Haha, my existential crisis was closer to "Why even bother, why not die now?" than "Oh my god, I'm going to die, and I can't stop it, halp." I read a fair amount of fiction in my teenage years, but while a great deal of it was qualitatively good, very little touched me personally. I didn't really have a favorite book until very recently.
The most affecting book I've ever read was a YA book I encountered just last year, at the not-really-teenaged age of twenty, which as a matter of fact does contain a passage in which a rambly teenager angsts about death, or rather, about life. The novel doesn't directly deal with death, but this passage was the first thing to come to mind when I read this post, so here it is if you want it. Copiously excerpted and abridged here.

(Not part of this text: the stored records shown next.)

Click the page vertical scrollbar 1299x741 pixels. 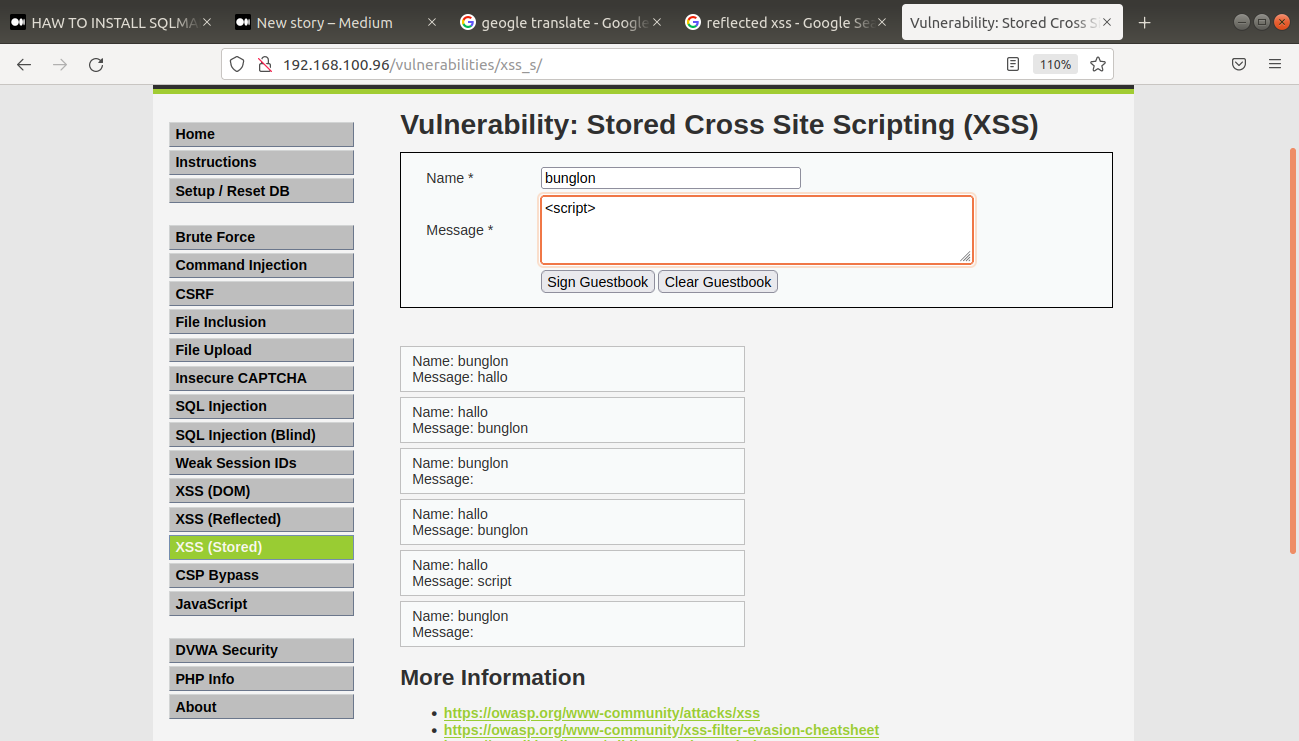pos(1293,350)
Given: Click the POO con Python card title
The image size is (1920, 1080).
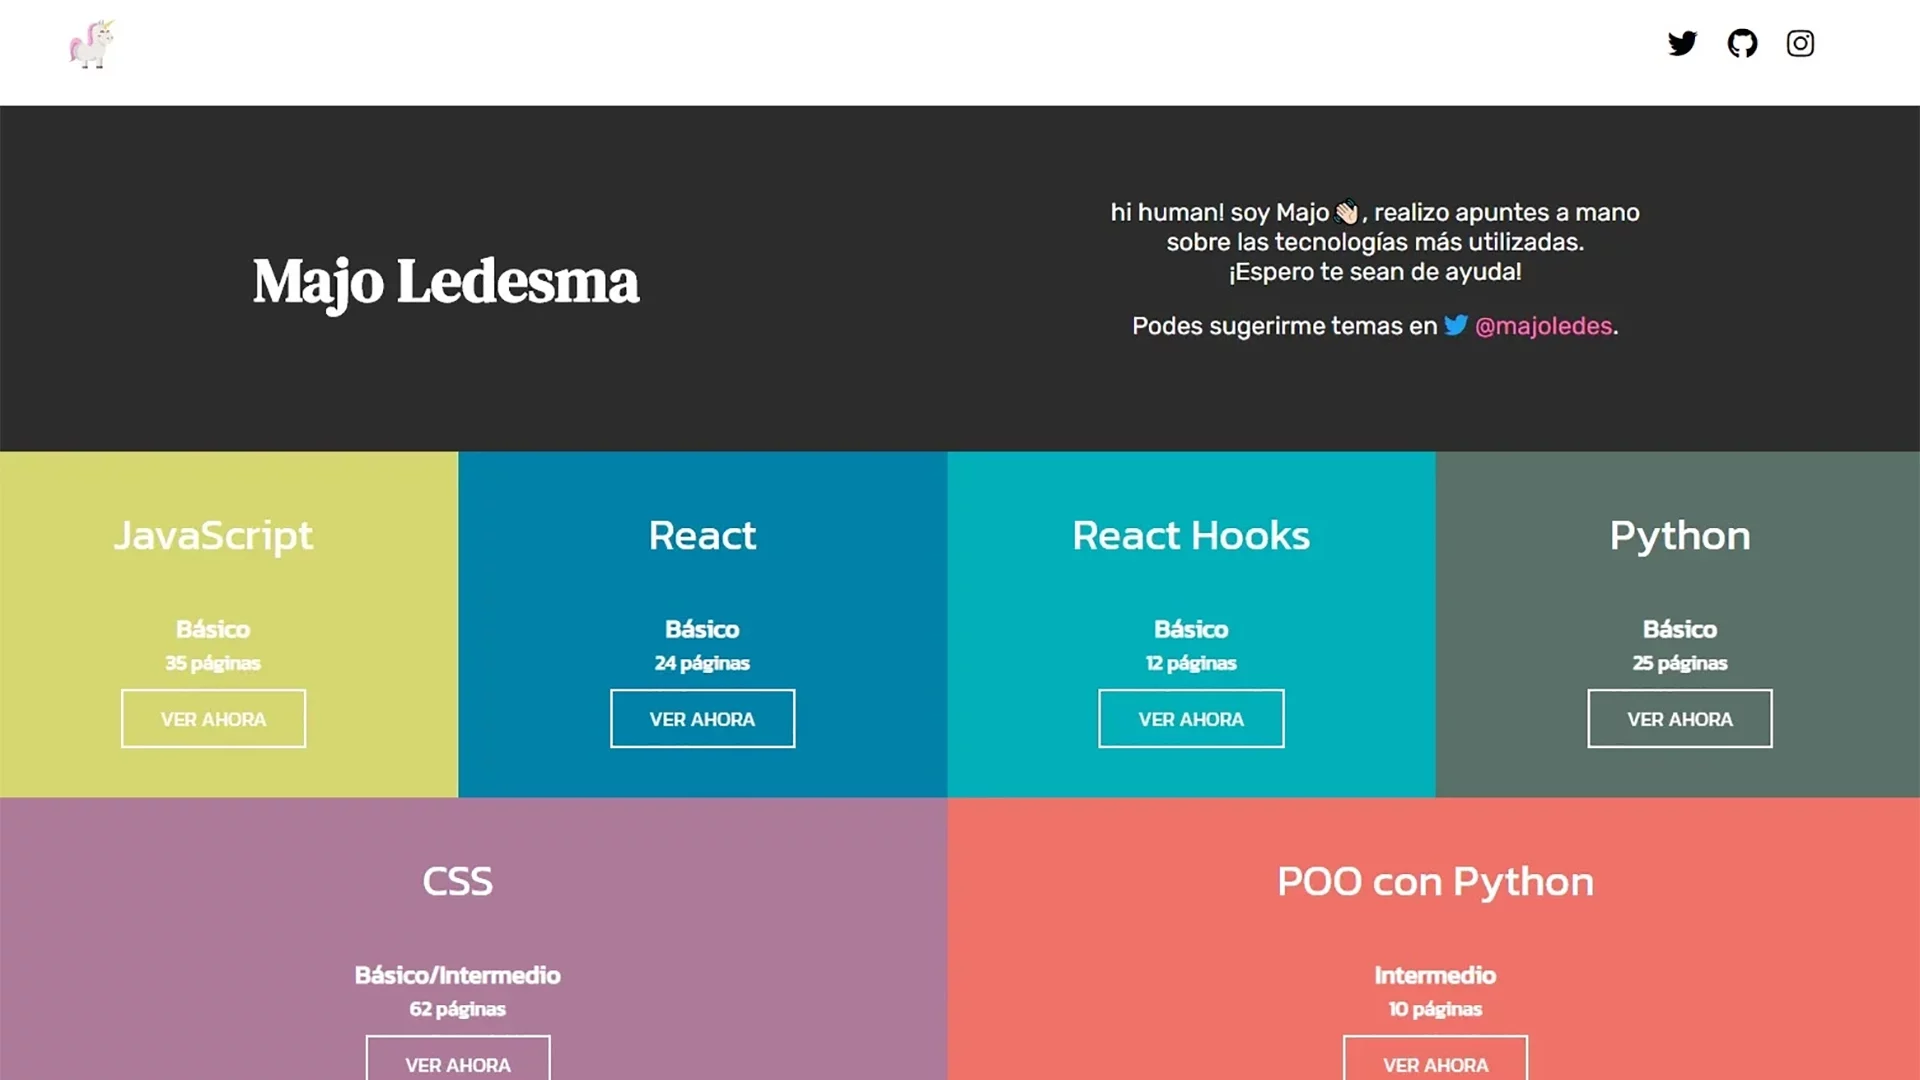Looking at the screenshot, I should pos(1435,881).
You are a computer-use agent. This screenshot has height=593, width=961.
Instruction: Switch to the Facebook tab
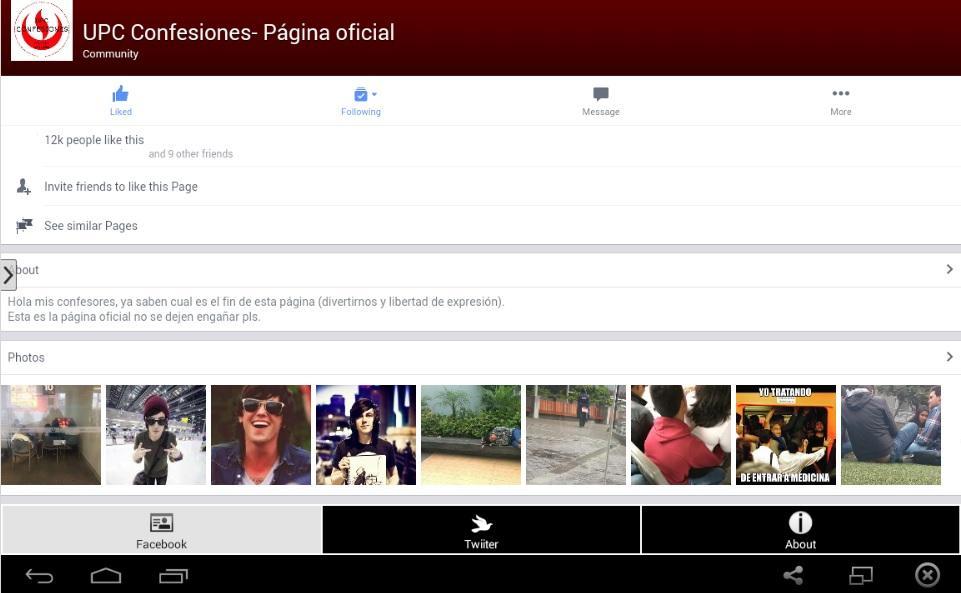[161, 530]

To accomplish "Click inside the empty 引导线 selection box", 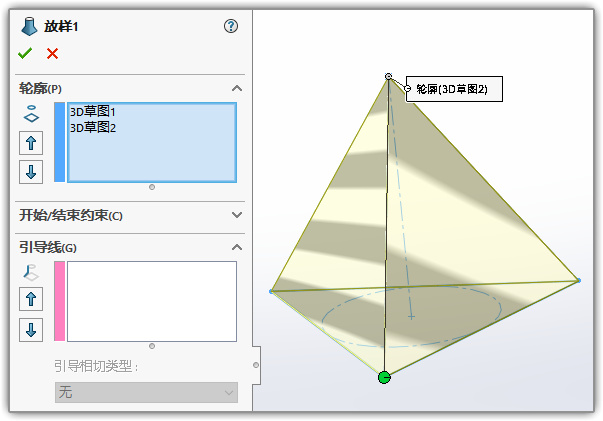I will coord(152,301).
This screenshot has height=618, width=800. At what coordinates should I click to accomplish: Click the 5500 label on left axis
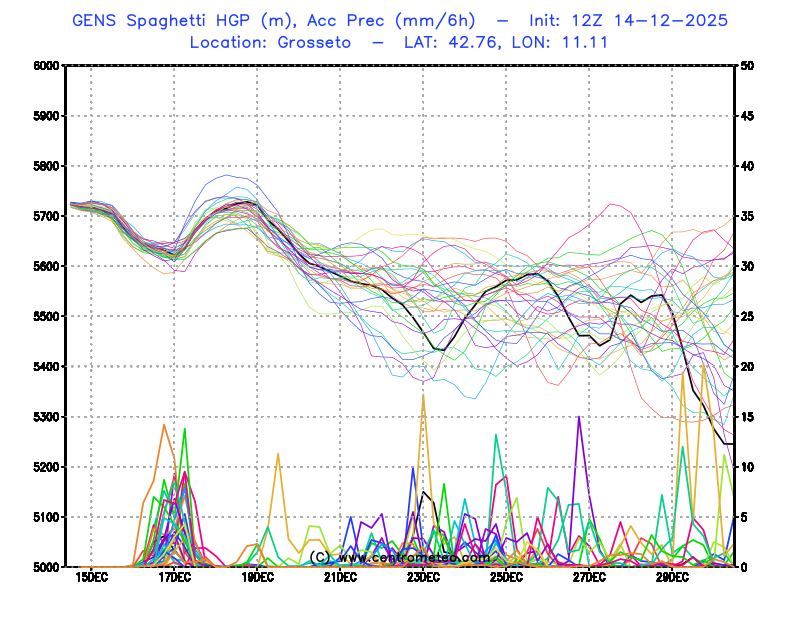47,316
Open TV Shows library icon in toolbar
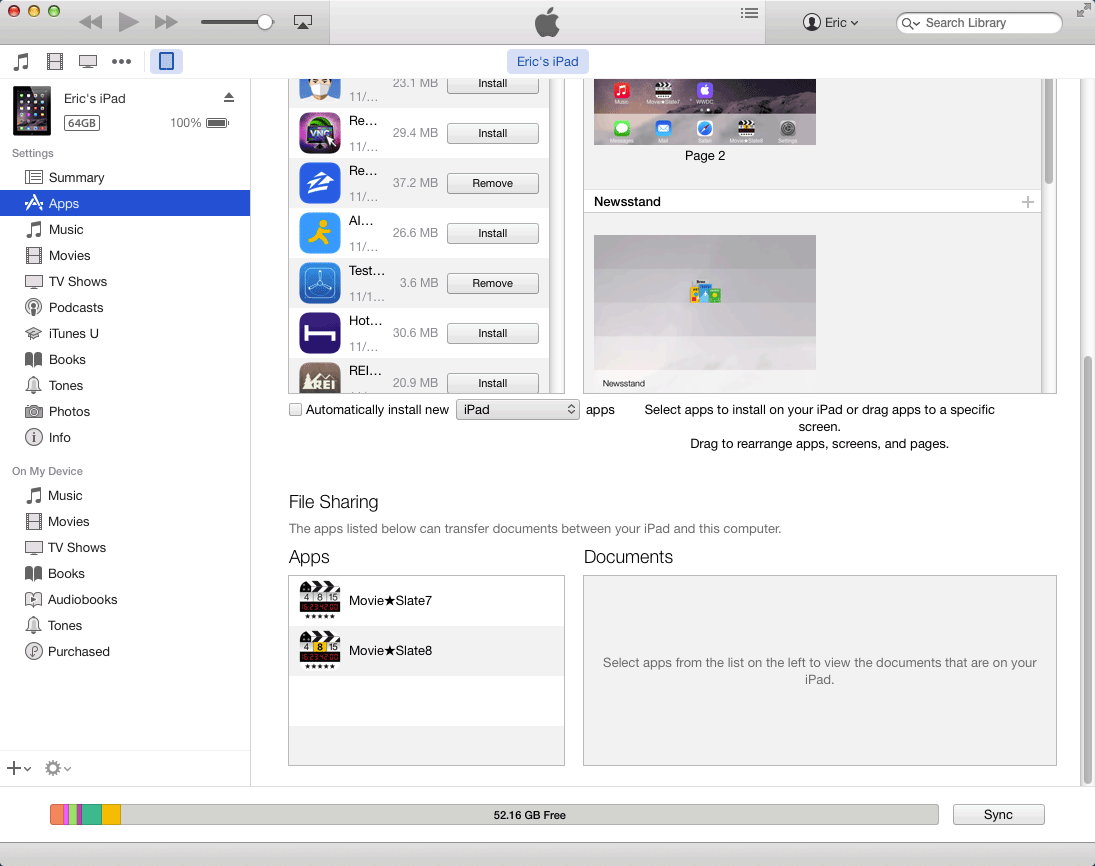 (x=88, y=62)
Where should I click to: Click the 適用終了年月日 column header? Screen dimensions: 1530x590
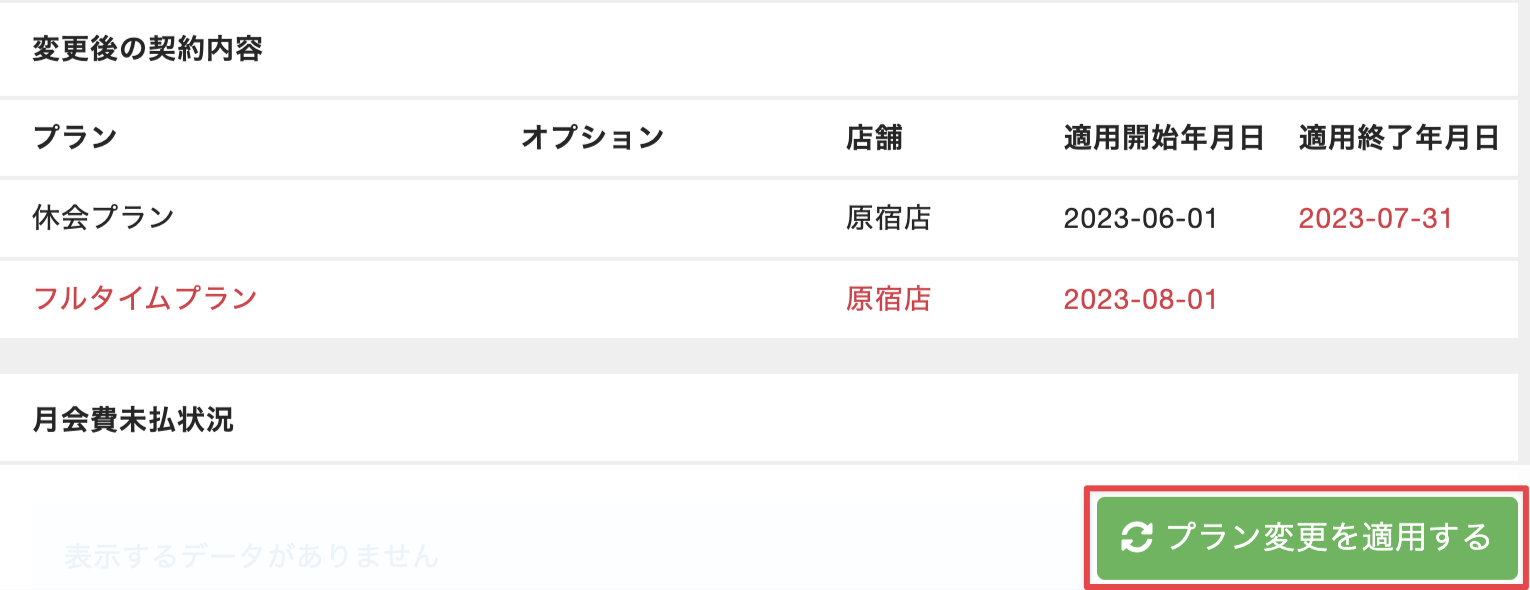(1399, 138)
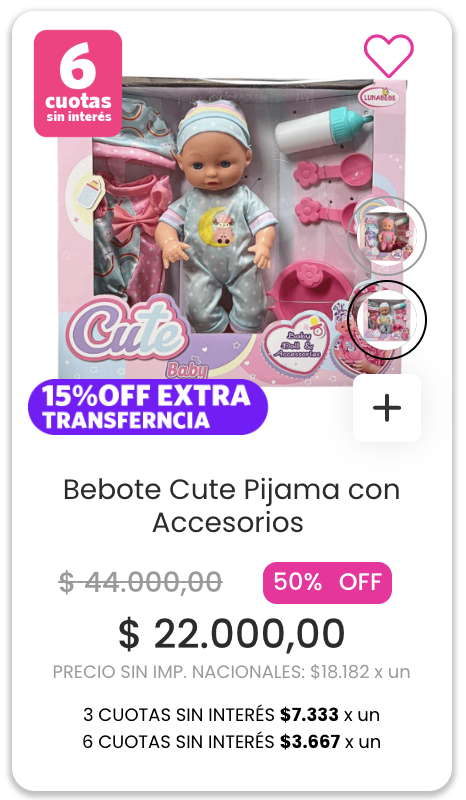466x800 pixels.
Task: Click the Lunabebe brand logo on box
Action: tap(386, 97)
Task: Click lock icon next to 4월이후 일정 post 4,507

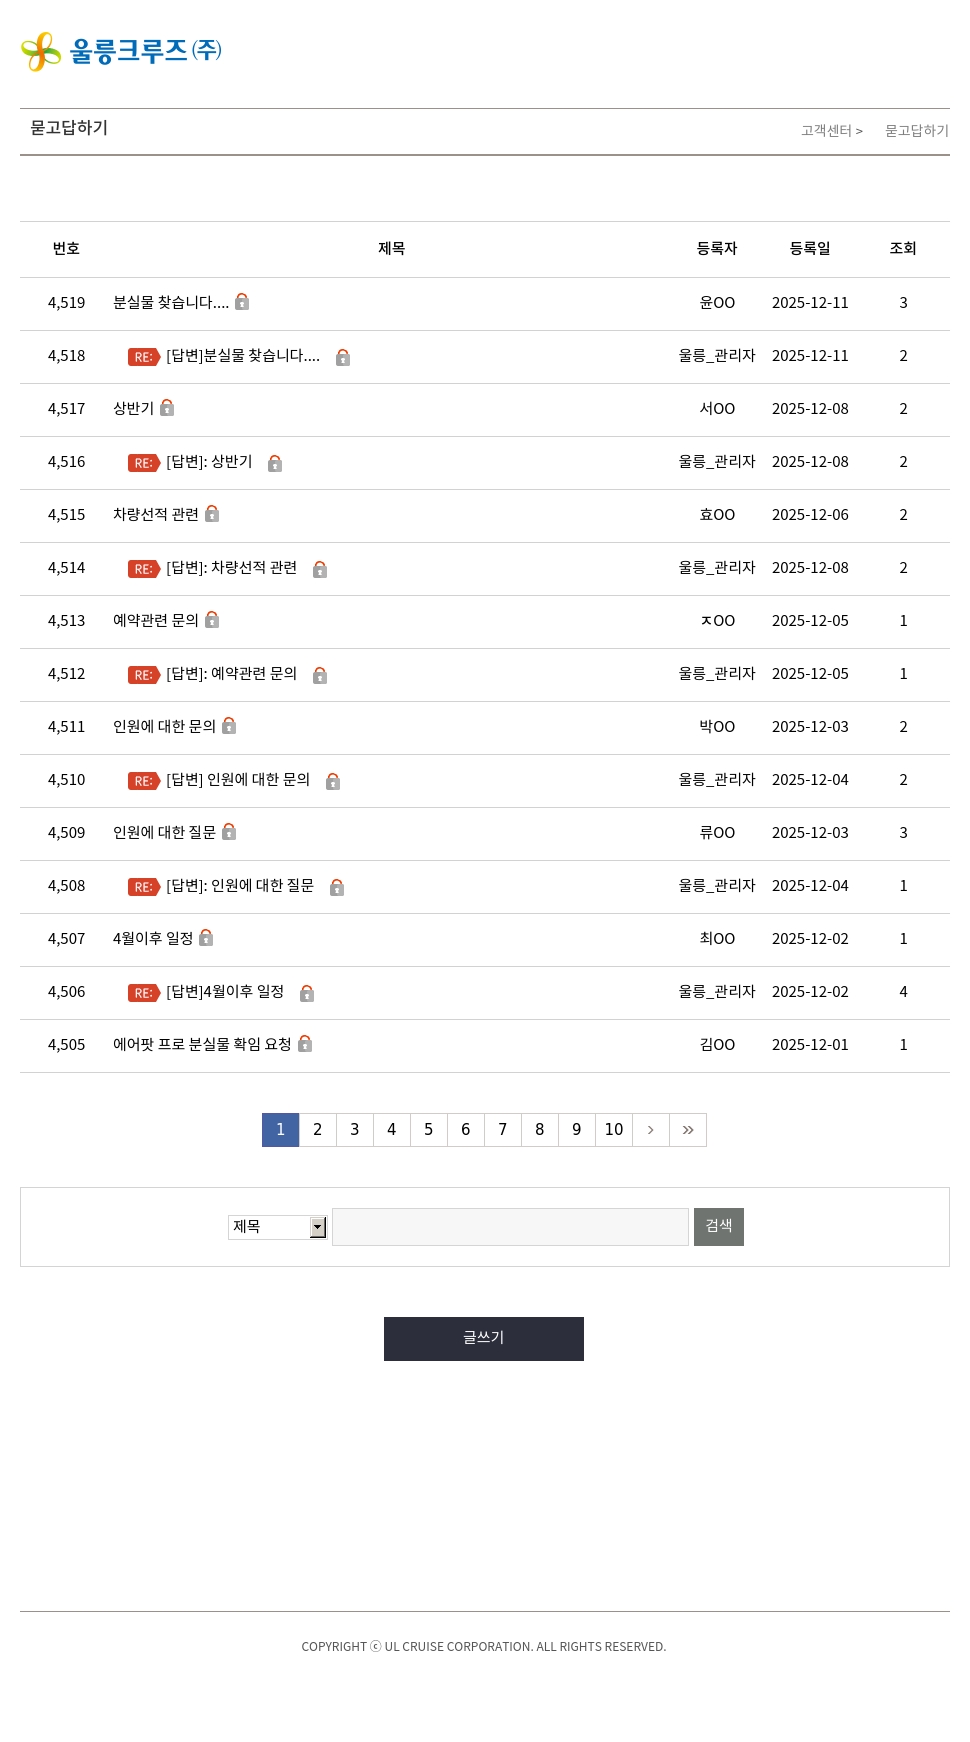Action: coord(206,938)
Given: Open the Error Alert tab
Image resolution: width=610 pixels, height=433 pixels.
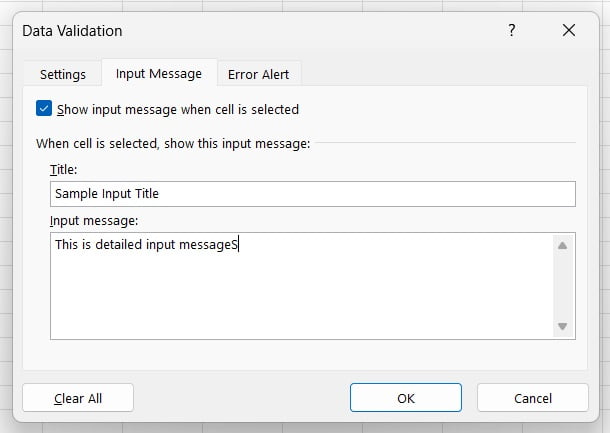Looking at the screenshot, I should point(258,74).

"Then I walked into a small room with only four paintings, and I remembered those paintings from the last time I had been in the National Gallery, which was on my eighth-grade class trip to Washington. They are by Thomas Cole and are called The Voyage of Life. Have you seen them?"
"No," she said. "I don't believe I have."
"They depict the four ages of man: childhood, youth, manhood, and old age. In each one a figure in a boat is floating down a river and is guided by an angel. [..] In the Manhood painting the stream has turned into a raging river, and the landscape is rocky and barren. It's dusk and the sky is full of storm clouds. The youth is now a man and he's still standing up in the boat, but now his hands are clasped in prayer as the boat heads toward the rapids. The angel is far away, looking down through a hole in the clouds, watching the boat as it plunges forward. It's very creepy. In the final painting the boat enters from the opposite side of the canvas. It's hard to say what time it is, because the sky is full of dark clouds except for far in the distance, where there are shafts of light falling. It's some twilit time outside of time. The river is about to flow calmly into a huge dark sea. An old man sits in the boat and the angel floats right above him, pointing toward the dark sea and sky. In the distance another angel looks down from the clouds. The old man's hands are still clasped, but it is hard to know if he's praying, or beseeching the angel to save him before he floats off into the huge creepy darkness."
I paused.
[...]
"I was shocked when I saw them again, exactly as they had been, in that same little room. I couldn't believe that such hokey paintings would be on permanent view at the National Gallery. And then I had the irrational feeling that they had not been, that somehow someone knew I was coming back and had just rehung them. That it was some sort of trap or something. But I knew that wasn't true. I knew that they had hung there--I guess it was only five years, but it seemed like a very long time. You can't go backward in time, I know that. But that's what I felt I had done. Everything else sort of dropped away, those five years and the entire world, and I felt like I was two people. Seriously. I could feel what I felt when I was thirteen looking at the paintings, and I could feel what I felt then. I stayed in the room for a very long time. I kept thinking, I should go now, but I didn't. A guard kept coming in and looking at me. And then I got upset because I realized I wanted to be in the last painting, Old Age. I wanted to be in the boat floating into darkness. I wanted to skip the Manhood boat. The man in that boat looked terrified, and I couldn't understand what the point was: why crash through those treacherous rapids along a river that only flowed into darkness, death? I wanted to be in the boat with the old man, with all the danger behind, with the angel near me, guiding me toward death. I wanted to die."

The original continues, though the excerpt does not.